Personal information
- Born: October 1, 1943 Salt Lake City, Utah, U.S.
- Died: September 19, 2020 (aged 76) Salt Lake City, Utah, U.S.
- Listed height: 6 ft 0 in (1.83 m)
- Listed weight: 175 lb (79 kg)

Career information
- High school: West (Salt Lake City, Utah)
- College: BYU (1963–1966)
- NBA draft: 1966: 5th round, 44th overall pick
- Drafted by: St. Louis Hawks
- Position: Shooting guard
- Number: 11

Career history
- 1970–1971: Utah Stars

Career highlights
- ABA champion (1971); First-team All-American – USBWA (1966); Third-team All-American – NABC (1966); First-team All-WAC (1966); Second-team All-WAC (1965);
- Stats at Basketball Reference

= Dick Nemelka =

American basketball player (1943–2020)

Richard Samuel Nemelka (October 1, 1943 – September 19, 2020) was an American professional basketball player in the American Basketball Association (ABA). As a college player, he earned All-American recognition at Brigham Young University (BYU).

==Early life==
Nemelka was born in Salt Lake City, Utah. He played basketball at Salt Lake City's West High School where he was an all-state selection. He also played shortstop on the varsity baseball team.

==College career==
Nemelka played in thirteen games for the BYU Cougars freshman team, averaging 16.2 points per game.

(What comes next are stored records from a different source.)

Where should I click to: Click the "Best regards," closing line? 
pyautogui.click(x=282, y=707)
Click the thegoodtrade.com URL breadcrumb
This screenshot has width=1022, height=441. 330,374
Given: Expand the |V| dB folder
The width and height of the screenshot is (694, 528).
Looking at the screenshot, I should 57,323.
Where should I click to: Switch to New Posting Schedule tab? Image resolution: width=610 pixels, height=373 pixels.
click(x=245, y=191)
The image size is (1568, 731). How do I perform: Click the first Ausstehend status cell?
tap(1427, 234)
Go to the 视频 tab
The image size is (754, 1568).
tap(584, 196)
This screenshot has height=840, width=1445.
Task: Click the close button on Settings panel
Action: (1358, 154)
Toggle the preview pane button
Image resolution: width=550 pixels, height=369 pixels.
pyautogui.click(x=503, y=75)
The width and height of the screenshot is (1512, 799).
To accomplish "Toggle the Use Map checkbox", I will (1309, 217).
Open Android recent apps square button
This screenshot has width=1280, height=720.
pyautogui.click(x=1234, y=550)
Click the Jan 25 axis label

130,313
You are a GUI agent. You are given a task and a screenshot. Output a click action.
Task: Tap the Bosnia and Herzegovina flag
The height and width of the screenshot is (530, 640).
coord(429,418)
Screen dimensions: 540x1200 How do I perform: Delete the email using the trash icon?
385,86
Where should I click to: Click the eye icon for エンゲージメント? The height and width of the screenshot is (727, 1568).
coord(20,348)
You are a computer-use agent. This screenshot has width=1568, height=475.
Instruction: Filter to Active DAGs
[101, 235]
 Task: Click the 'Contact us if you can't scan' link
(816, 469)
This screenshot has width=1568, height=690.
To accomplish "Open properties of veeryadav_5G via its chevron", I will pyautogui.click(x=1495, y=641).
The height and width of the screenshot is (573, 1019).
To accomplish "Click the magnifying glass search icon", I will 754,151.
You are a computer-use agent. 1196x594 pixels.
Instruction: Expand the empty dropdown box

Nemelka started every game for BYU his sophomore season, averaging 10.8 points per game.

In his junior season at BYU, Nemelka averaged 15.4 points per game as BYU finished 21-7 and won the Western Athletic Conference championship. He was also named to the All-WAC second team and was an Academic All-WAC selection.

As a junior at BYU, Nemelka averaged 24.0 points per game as BYU won the 1966 NIT. Nemelka was named as a first team All-American by the USBWA and a third team All-American by the NABC. He was also named to the All-WAC first-team and to the Academic All-Wac team.

==Professional career==
Nemelka was drafted with the fourth pick in the fifth round of the 1966 NBA draft by the St. Louis Hawks (now based in Atlanta). However, he never played in the National Basketball Association. Nemelka played one season in the ABA for the Utah Stars, and averaged 5.5 points, 1.5 assists, and 1.5 rebounds per game. He played in nine playoff games for the Stars in the 1971 ABA playoffs, on the way to the Stars winning the 1971 ABA championship.

==Post-Playing career==
Following his professional basketball career, Nemelka worked as an attorney in Utah. On May 13, 2008, the Chair of the Ethics and Discipline Committee of the Utah Supreme Court entered a public reprimand against Nemelka for the violation of three rules.

Nemelka died on September 19, 2020, at age 76 after a battle with cancer.